Physics-Informed Machine Learning for Efficient Sim-to-Real Data Augmentation in Micro-Object Pose Estimation
Zongcai Tan, Lan Wei, Dandan Zhang
TL;DR
The paper tackles the data bottleneck in microrobot pose estimation by introducing a physics-informed deep generative framework that combines wave optics-based physical rendering with PixelGAN refinement to generate high-fidelity microscope images for sim-to-real data augmentation. By grounding image synthesis in Fourier optics, depth-aware rendering, and pixel-wise domain adaptation, the method delivers real-time image generation (0.022 s/frame) and a 35.6% SSIM improvement over AI-only approaches, while enabling pose estimators trained on synthetic data to reach within 5%–5.4% of the performance of models trained on real data.
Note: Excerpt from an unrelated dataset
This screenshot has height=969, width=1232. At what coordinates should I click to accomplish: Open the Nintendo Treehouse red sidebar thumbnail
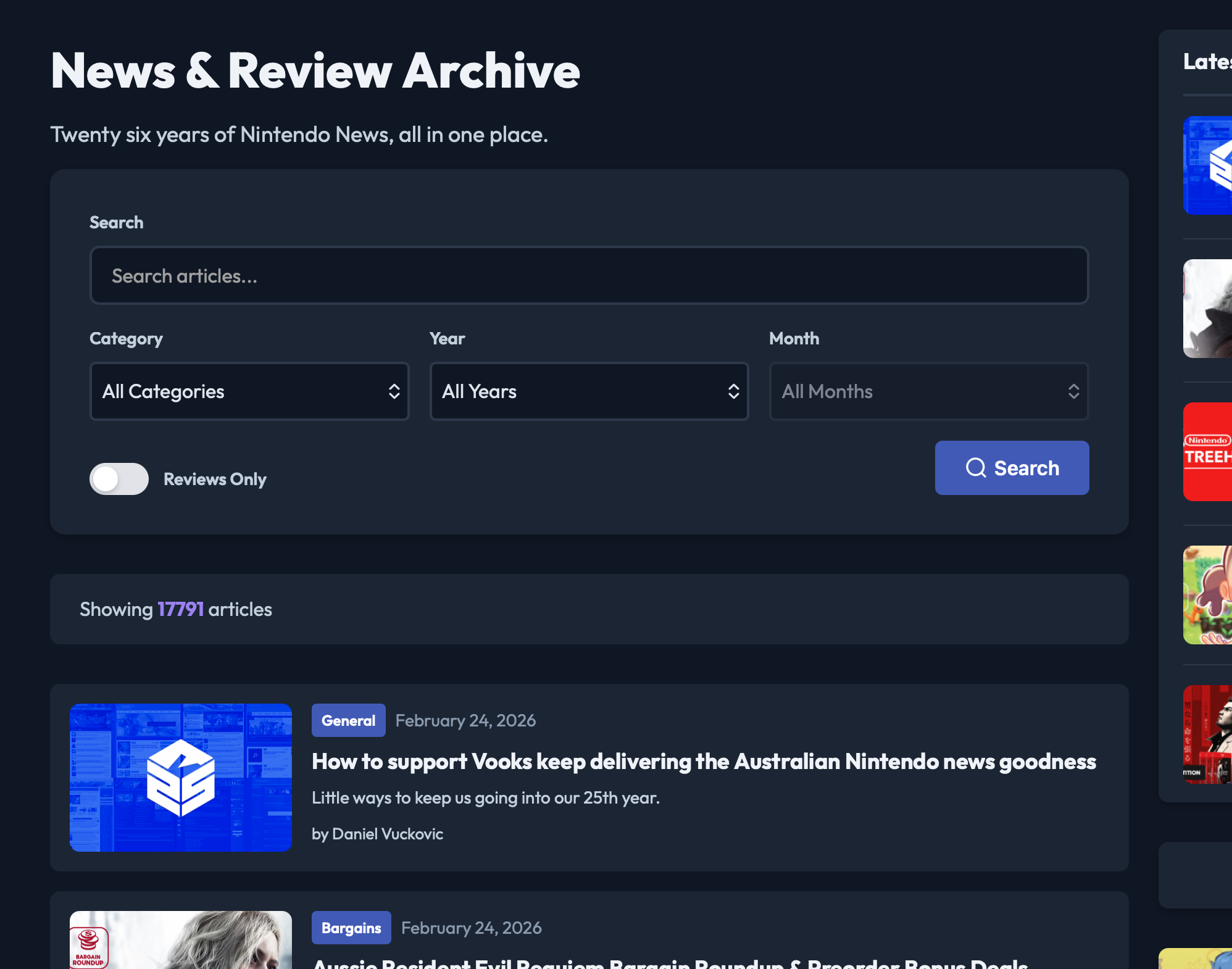[1207, 452]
The approach demonstrates generalizability to unseen poses and offers a practical, interpretable pathway to reduce labelling costs and accelerate development of microrobotic perception and control, with potential extensions to reinforcement learning and haptic-enabled manipulation. Overall, this work provides a robust digital-twin based solution for high-fidelity sim-to-real data augmentation in optical microrobotics, balancing physical accuracy with computational efficiency.
Abstract
Precise pose estimation of optical microrobots is essential for enabling high-precision object tracking and autonomous biological studies. However, current methods rely heavily on large, high-quality microscope image datasets, which are difficult and costly to acquire due to the complexity of microrobot fabrication and the labour-intensive labelling. Digital twin systems offer a promising path for sim-to-real data augmentation, yet existing techniques struggle to replicate complex optical microscopy phenomena, such as diffraction artifacts and depth-dependent imaging.This work proposes a novel physics-informed deep generative learning framework that, for the first time, integrates wave optics-based physical rendering and depth alignment into a generative adversarial network (GAN), to synthesise high-fidelity microscope images for microrobot pose estimation efficiently. Our method improves the structural similarity index (SSIM) by 35.6% compared to purely AI-driven methods, while maintaining real-time rendering speeds (0.022 s/frame).The pose estimator (CNN backbone) trained on our synthetic data achieves 93.9%/91.9% (pitch/roll) accuracy, just 5.0%/5.4% (pitch/roll) below that of an estimator trained exclusively on real data. Furthermore, our framework generalises to unseen poses, enabling data augmentation and robust pose estimation for novel microrobot configurations without additional training data.